Nicht für Resale-Kunden
Nach dem Pilotprojekt soll es Schlag auf Schlag weiter gehen: Das neue IPTV-Angebot wird voraussichtlich in der zweiten Jahreshälfte bundesweit starten. Alle Kunden, die über die Arcor-eigenen Leitungen mit einer Bandbreite von mindestens sechs Megabit pro Sekunde (Mbit/s) versorgt werden, können das IPTV-Angebot erhalten. Resale-Kunden sind vom neuen Fernsehangebot allerdings ausgeschlossen.
HD erst ab 2008
Sendungen und Filme in hoch auflösender HD-Qualität wird es voraussichtlich erst ab dem kommenden Jahr geben. HD bekommt aber nur, wer mit einer Bandbreite von bis zu 16 Mbit/s über ADSL2(+) versorgt wird. "Wir werden künftig nach Wegen suchen, die angebotenen Bandbreiten weiter nach oben auszudehnen", so Arcor-Vertriebsvorstand Michael Grodd.
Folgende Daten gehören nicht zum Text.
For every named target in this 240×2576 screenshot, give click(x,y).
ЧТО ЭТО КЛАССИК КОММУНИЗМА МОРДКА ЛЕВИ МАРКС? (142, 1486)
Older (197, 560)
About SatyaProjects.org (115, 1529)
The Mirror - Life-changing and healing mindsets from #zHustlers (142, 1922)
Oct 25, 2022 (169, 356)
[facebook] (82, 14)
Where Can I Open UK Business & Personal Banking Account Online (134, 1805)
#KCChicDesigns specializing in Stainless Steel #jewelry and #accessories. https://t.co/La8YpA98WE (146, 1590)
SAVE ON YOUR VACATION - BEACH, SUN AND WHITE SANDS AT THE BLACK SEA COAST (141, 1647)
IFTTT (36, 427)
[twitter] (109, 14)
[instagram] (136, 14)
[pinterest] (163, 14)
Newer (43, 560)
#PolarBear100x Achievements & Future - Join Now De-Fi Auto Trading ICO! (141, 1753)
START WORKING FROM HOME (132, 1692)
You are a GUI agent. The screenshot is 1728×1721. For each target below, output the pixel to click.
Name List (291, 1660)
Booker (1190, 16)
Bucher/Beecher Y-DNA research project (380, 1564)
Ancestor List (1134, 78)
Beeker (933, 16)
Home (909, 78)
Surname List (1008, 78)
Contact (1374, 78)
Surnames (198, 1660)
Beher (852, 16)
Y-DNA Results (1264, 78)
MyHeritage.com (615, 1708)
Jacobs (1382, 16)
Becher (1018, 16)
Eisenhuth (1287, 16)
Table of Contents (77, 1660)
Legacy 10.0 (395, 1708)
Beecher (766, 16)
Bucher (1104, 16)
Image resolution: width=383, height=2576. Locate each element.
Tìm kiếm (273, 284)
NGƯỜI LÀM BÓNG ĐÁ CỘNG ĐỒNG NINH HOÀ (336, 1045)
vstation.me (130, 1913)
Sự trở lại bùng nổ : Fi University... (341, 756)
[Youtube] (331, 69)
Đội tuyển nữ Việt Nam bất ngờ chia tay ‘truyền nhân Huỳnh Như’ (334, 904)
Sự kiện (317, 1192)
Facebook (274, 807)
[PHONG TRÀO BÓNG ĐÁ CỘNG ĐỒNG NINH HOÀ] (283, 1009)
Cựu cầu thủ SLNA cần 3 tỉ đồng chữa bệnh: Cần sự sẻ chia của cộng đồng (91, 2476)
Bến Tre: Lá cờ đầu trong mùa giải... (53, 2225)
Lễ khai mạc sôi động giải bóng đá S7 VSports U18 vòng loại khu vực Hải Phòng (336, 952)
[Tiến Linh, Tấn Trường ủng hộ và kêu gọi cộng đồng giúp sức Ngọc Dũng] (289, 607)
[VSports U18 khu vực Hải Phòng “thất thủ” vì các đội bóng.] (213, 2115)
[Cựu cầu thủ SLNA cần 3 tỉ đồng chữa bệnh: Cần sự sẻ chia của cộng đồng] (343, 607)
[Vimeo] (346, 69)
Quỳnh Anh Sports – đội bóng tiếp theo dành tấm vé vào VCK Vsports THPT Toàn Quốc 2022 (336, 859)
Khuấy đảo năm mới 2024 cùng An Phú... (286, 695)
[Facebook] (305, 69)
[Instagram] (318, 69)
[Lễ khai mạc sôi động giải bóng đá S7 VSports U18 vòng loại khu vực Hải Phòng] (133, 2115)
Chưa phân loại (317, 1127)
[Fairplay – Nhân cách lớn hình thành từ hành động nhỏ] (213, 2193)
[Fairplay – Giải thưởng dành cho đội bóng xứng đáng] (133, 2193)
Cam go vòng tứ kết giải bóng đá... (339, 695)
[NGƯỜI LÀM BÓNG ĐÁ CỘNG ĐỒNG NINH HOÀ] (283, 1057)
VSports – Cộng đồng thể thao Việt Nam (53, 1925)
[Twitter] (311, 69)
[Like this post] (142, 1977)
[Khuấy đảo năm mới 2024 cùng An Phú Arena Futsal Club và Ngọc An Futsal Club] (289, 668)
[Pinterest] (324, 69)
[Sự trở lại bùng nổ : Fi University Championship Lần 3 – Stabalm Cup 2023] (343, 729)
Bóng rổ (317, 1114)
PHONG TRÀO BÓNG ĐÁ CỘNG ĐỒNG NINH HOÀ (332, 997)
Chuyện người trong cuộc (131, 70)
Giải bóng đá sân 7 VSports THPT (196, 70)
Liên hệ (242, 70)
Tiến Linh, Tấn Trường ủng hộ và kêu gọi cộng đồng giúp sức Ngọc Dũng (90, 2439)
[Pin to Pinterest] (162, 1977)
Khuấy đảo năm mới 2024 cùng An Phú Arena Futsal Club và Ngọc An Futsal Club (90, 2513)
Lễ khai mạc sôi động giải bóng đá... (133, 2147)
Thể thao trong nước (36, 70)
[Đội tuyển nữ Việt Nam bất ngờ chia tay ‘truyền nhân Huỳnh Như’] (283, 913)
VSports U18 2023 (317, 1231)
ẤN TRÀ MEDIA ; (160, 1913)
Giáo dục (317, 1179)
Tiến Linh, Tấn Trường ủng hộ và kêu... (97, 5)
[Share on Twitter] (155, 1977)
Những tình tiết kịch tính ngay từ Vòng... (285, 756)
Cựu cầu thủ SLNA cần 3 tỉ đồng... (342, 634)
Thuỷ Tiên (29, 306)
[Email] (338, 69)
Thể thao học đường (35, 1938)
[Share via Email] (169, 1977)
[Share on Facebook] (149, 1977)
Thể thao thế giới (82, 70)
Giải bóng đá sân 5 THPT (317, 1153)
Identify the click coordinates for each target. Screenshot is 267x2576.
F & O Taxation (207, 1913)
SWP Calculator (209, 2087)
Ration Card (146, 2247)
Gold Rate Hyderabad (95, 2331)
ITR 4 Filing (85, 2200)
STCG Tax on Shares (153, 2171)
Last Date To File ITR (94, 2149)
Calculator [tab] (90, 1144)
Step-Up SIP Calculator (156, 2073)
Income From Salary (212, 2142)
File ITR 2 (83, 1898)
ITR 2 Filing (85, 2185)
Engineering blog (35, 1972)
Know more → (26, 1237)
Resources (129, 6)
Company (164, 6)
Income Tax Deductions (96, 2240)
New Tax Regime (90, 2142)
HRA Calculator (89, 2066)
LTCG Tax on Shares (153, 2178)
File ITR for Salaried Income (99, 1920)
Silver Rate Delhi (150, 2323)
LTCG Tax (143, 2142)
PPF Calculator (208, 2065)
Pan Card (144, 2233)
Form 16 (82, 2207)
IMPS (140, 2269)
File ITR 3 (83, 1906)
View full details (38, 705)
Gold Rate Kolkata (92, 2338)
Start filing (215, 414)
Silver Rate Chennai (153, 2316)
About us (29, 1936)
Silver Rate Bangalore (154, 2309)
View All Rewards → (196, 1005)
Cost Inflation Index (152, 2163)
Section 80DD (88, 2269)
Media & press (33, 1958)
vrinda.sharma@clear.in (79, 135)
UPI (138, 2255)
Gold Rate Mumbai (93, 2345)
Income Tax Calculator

Nach neuen Wegen sucht das Unternehmen auch bei der Weiterleitung des IPTV-Signals innerhalb der Wohnungen. Hier soll das Kasseler Pilotprojekt Aufschluss geben. "Viele Kunden haben ihre DSL-Dose nicht im Wohnzimmer, sondern im Flur", sagte Arcor-Manager Bernd Wirnitzer. Das ist ein Problem, denn auf eine für den Kunden aufwändige, kabelgebundene Lösung wollen die Eschborner verzichten. Arcor habe ins Auge gefasst, die Übertragung innerhalb der Wohnungen über das Stromnetz zu realisieren mit einem Powerline-Adapter. Das Unternehmen stünde bereits in Verhandlungen mit einzelnen Herstellern. "Damit künftig auch mehrere Fernseher in einem Haushalt mit unserem IPTV versorgt werden können, müssen wir nun noch ein paar Anstrengungen unternehmen", sagte Grodd.